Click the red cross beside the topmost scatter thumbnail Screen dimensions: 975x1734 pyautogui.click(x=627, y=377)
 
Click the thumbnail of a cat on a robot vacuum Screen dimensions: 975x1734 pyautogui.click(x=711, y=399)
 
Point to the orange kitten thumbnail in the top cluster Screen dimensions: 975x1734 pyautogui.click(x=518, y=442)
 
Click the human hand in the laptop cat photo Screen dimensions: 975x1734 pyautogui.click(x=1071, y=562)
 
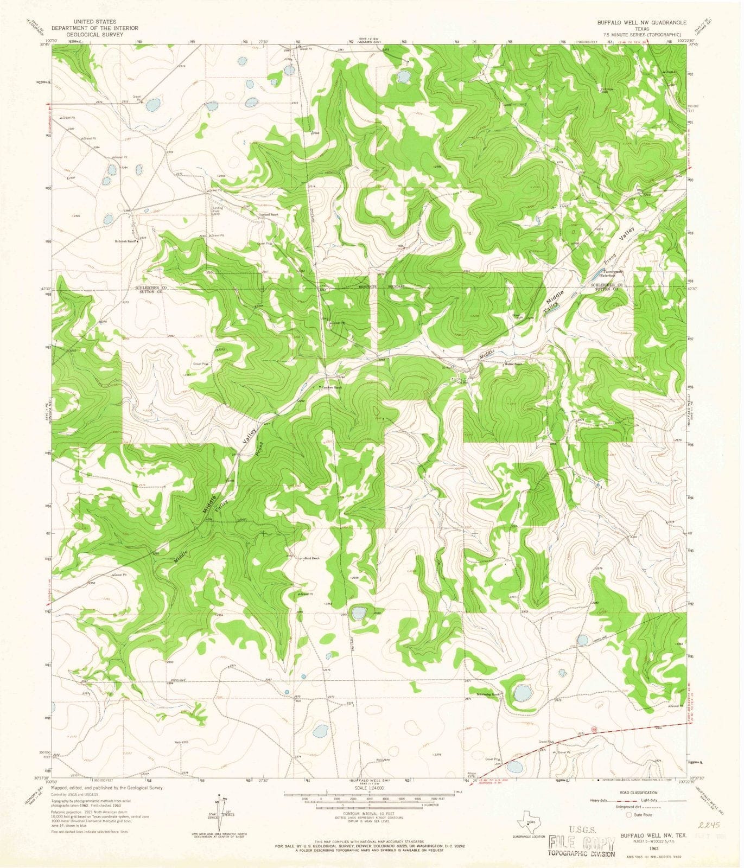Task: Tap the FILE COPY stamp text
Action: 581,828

#####

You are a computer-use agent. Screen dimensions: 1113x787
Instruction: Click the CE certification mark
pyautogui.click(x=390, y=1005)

#####

Your objective: Please write out the listing again from the line with "Click the red" to the line with "Action: 581,828", both lines included, keeping the requests. Multiply every answer coordinate by 0.9 and round to the nearest whole number (halves round up), leave all other numbers unchanged, and leave out the pictures.

Task result:
Click the red cross beside the topmost scatter thumbnail Screen dimensions: 975x1734 pyautogui.click(x=564, y=339)
 
Click the thumbnail of a cat on a robot vacuum Screen dimensions: 975x1734 pyautogui.click(x=640, y=359)
 
Point to the orange kitten thumbnail in the top cluster Screen dimensions: 975x1734 pyautogui.click(x=466, y=398)
 
Click the human hand in the laptop cat photo Screen dimensions: 975x1734 pyautogui.click(x=964, y=506)
 
Task: Tap the FILE COPY stamp text
Action: 523,745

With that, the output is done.